▸ **TASK DESCRIPTION**
Lines below starting with the line with "Pick the Aug 25 data point" and going on through the line with "Task: Click the severity 4 bar for firefox" must be output exactly; the rest of the records must be left out.

▸ **RECORD EXTRACTS**
*-*-*

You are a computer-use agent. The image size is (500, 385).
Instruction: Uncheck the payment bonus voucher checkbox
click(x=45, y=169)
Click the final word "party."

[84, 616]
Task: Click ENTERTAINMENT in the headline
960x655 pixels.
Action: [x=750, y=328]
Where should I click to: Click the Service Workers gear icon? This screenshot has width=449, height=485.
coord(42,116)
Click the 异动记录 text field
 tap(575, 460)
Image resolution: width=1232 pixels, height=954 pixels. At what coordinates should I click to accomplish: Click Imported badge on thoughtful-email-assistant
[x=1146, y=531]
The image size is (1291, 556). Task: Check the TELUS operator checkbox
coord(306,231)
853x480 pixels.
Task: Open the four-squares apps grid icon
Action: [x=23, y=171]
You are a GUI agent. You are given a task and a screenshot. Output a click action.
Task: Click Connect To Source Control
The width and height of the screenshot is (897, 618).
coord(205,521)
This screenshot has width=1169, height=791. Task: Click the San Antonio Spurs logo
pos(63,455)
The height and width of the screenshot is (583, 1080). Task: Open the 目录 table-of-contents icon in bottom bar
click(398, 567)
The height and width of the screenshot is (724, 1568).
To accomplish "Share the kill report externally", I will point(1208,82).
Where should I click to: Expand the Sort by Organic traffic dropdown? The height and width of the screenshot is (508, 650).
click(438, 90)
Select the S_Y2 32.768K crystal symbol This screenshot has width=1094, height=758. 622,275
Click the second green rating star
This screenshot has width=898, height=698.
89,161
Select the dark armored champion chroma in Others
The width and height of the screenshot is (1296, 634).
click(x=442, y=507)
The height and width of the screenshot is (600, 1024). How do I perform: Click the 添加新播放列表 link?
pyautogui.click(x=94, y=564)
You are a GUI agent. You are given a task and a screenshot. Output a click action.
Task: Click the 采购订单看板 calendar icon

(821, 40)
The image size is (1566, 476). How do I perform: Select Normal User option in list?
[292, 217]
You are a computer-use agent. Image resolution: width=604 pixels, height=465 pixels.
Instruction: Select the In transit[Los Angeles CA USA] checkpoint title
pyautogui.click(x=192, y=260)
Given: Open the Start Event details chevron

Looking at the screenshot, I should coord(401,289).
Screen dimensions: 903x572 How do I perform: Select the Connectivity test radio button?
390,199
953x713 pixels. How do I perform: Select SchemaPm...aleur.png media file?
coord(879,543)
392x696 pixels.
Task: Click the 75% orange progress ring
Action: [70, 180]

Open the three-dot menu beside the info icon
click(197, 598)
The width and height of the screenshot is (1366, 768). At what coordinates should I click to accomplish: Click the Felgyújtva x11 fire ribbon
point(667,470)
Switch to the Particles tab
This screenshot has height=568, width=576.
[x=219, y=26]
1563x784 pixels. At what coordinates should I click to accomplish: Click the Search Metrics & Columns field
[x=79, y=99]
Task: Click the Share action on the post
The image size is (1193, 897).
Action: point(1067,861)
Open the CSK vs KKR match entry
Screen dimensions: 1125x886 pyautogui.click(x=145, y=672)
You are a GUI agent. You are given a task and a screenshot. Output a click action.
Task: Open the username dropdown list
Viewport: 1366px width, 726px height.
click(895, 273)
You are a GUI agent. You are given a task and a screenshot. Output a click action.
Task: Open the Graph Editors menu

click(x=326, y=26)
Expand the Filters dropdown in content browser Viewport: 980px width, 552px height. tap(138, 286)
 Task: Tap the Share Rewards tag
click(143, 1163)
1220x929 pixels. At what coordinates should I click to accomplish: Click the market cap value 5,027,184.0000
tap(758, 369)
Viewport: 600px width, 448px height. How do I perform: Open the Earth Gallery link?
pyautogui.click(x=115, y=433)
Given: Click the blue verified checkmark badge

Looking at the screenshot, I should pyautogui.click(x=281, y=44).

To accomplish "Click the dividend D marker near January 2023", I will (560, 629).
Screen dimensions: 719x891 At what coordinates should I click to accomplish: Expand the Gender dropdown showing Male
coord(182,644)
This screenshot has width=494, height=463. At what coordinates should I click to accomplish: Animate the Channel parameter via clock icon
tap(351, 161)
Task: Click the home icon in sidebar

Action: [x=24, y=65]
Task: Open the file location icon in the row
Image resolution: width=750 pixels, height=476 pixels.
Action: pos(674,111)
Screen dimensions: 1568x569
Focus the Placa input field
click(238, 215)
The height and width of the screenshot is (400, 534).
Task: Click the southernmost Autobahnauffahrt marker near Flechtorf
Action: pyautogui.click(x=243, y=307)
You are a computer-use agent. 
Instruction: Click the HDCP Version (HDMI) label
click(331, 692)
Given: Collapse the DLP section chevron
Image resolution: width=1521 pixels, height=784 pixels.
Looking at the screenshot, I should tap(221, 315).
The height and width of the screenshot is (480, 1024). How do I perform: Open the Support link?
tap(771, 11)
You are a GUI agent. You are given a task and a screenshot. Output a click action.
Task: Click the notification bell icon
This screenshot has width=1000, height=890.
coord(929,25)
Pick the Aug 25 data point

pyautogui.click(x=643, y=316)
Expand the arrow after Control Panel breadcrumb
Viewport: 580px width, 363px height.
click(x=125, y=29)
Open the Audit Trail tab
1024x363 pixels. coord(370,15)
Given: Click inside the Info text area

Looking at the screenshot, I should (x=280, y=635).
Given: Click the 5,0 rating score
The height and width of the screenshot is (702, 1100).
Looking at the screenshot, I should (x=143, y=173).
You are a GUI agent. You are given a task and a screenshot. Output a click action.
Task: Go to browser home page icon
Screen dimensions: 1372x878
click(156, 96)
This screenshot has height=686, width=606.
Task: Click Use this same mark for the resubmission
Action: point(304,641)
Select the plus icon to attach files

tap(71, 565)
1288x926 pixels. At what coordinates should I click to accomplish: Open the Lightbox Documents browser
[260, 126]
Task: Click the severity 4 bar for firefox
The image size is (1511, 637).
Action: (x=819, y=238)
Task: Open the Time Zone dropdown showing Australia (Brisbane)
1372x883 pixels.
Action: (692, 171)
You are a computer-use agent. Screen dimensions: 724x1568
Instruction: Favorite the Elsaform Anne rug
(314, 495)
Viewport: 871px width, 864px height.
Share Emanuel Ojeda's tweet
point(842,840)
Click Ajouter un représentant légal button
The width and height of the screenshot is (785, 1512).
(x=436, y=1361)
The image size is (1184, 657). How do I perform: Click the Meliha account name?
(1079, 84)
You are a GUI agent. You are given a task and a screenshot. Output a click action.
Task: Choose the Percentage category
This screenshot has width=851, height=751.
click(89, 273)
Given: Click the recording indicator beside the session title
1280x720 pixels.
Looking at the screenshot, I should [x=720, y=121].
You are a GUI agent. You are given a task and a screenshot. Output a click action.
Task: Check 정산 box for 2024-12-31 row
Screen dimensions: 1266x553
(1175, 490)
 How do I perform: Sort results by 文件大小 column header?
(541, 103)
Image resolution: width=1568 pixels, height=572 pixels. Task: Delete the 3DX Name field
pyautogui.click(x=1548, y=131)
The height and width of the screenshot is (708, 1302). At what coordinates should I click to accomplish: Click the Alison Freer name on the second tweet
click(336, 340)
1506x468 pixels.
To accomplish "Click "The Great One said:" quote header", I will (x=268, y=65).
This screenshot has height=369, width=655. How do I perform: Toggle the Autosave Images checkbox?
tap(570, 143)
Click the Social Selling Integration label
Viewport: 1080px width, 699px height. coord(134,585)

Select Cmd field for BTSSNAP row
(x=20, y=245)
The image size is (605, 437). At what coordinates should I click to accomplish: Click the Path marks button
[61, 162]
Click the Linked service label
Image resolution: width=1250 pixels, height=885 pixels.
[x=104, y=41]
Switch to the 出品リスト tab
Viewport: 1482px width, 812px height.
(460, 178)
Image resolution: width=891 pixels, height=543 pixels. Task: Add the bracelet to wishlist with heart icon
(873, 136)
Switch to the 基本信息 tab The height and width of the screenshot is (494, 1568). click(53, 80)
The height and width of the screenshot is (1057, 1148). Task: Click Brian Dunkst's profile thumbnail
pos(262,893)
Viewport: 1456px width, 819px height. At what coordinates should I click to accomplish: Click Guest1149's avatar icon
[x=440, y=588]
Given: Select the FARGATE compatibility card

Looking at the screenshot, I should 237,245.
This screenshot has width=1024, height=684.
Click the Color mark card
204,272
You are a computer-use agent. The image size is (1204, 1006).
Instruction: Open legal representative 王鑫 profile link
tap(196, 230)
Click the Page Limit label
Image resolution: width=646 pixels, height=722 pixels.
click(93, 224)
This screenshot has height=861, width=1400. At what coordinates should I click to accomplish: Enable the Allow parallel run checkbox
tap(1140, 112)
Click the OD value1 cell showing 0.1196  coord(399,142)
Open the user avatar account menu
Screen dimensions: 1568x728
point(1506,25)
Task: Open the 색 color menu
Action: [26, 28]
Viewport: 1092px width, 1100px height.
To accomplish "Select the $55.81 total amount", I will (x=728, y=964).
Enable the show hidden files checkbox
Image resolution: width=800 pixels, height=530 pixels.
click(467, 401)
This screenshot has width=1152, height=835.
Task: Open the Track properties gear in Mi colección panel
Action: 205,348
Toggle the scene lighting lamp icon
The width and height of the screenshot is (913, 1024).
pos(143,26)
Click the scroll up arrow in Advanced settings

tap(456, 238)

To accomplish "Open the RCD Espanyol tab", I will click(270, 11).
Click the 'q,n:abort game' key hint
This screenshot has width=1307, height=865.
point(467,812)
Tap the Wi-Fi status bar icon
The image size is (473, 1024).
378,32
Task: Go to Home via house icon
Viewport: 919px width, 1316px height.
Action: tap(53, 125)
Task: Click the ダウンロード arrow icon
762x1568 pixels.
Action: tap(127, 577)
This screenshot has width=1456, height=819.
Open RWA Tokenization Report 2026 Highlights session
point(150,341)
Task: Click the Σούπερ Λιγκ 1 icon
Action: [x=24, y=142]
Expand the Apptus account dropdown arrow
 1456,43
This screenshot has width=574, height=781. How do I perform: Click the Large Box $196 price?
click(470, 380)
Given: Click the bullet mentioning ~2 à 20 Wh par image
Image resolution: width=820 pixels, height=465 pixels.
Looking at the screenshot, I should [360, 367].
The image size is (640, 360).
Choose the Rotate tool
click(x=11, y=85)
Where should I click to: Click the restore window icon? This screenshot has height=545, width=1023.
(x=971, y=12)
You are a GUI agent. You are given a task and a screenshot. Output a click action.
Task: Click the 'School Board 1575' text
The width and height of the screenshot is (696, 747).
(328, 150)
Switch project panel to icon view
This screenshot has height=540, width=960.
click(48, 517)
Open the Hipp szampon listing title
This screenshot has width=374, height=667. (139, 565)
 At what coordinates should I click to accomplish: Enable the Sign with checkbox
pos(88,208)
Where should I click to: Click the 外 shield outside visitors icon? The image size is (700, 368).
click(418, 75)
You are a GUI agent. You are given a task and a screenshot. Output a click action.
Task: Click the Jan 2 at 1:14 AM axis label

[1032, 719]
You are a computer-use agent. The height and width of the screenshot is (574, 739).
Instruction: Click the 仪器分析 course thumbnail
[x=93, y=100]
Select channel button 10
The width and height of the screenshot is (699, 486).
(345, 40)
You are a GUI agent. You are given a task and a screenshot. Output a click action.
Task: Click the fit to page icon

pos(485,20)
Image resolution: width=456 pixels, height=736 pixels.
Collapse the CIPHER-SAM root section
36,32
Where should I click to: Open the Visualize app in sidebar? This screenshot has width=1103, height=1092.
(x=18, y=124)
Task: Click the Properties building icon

*-*-*

▸ **RESULT OF THIS TASK**
Pick the Aug 25 data point

pyautogui.click(x=643, y=316)
Expand the arrow after Control Panel breadcrumb
Viewport: 580px width, 363px height.
click(x=125, y=29)
Open the Audit Trail tab
1024x363 pixels. coord(370,15)
Given: Click inside the Info text area

Looking at the screenshot, I should (x=280, y=635).
Given: Click the 5,0 rating score
The height and width of the screenshot is (702, 1100).
Looking at the screenshot, I should (x=143, y=173).
You are a GUI agent. You are given a task and a screenshot. Output a click action.
Task: Go to browser home page icon
Screen dimensions: 1372x878
click(156, 96)
This screenshot has height=686, width=606.
Task: Click Use this same mark for the resubmission
Action: point(304,641)
Select the plus icon to attach files

tap(71, 565)
1288x926 pixels. At what coordinates should I click to accomplish: Open the Lightbox Documents browser
[260, 126]
Task: Click the severity 4 bar for firefox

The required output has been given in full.